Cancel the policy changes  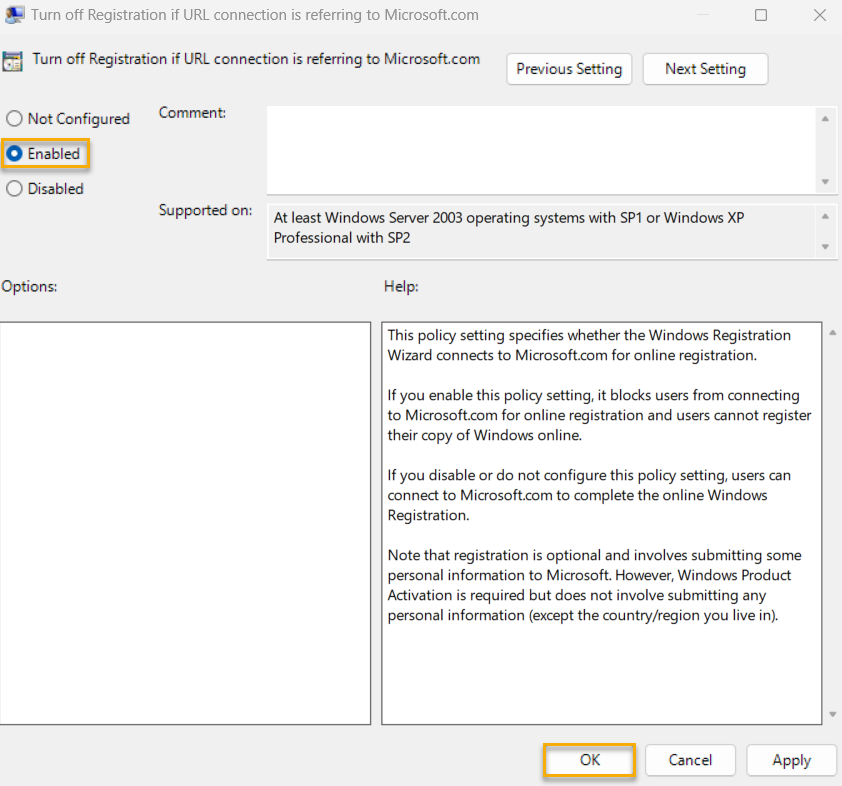point(690,760)
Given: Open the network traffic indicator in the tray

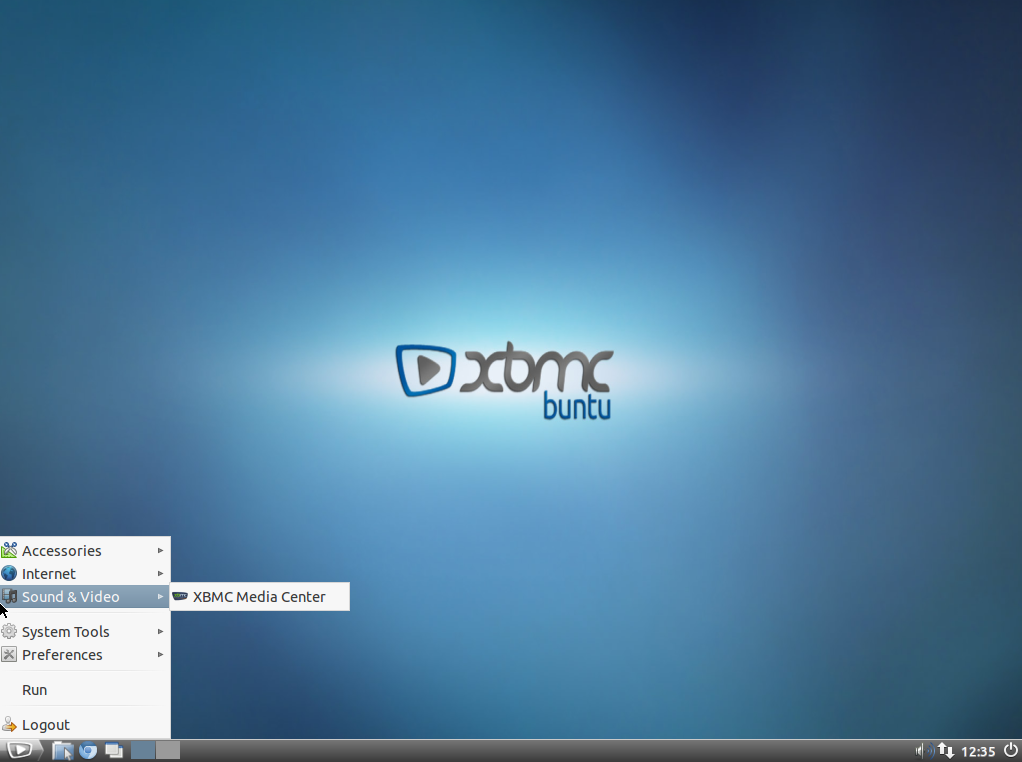Looking at the screenshot, I should [944, 750].
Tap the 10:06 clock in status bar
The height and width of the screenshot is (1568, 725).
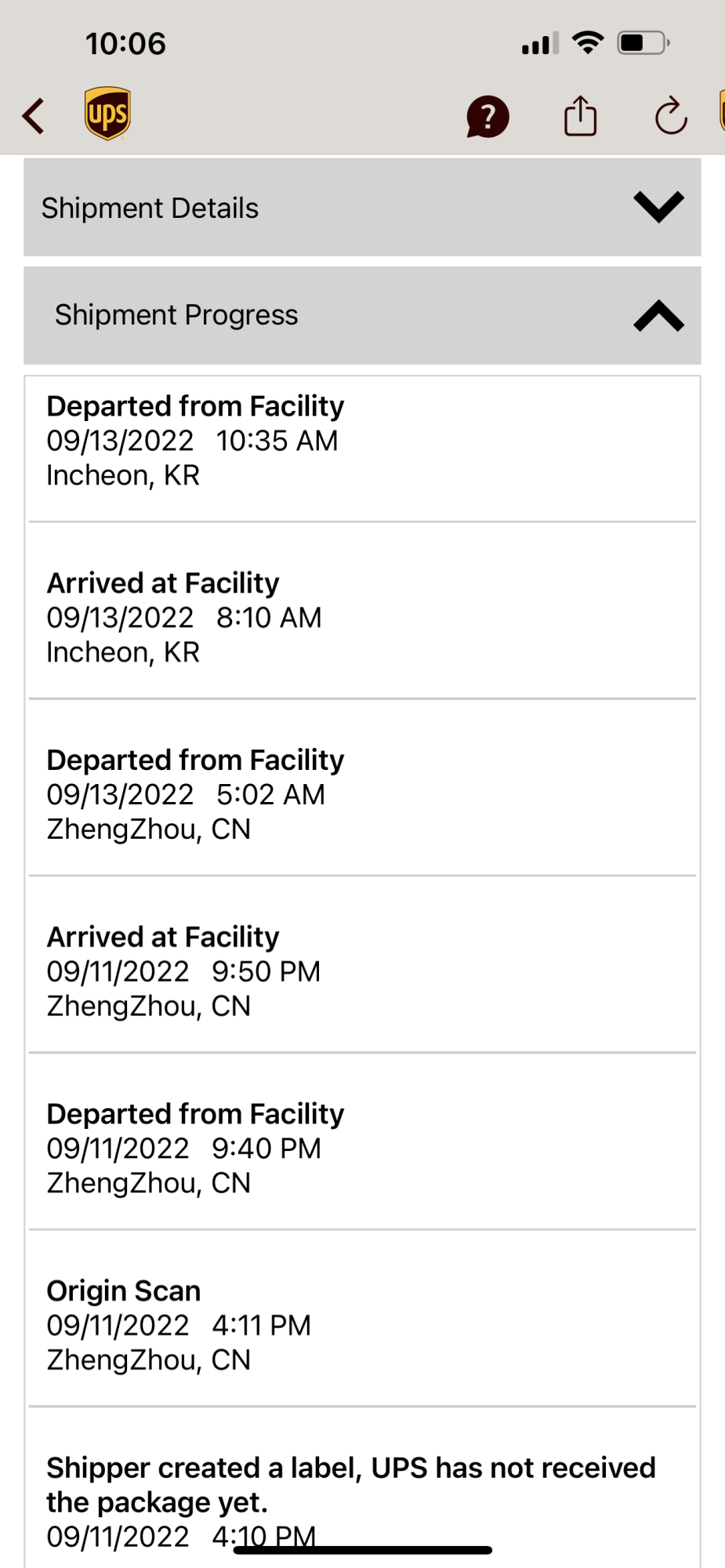pyautogui.click(x=125, y=44)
________________________________________
### WHAT YOU HAVE TO DO
Extract, word for word, every line from the one containing "Given: Open the" to the end of the data above, both ends included, and leave out the pictures.

### RESPONSE
Given: Open the network traffic indicator in the tray

Looking at the screenshot, I should [944, 750].
Tap the 10:06 clock in status bar
The height and width of the screenshot is (1568, 725).
pyautogui.click(x=125, y=44)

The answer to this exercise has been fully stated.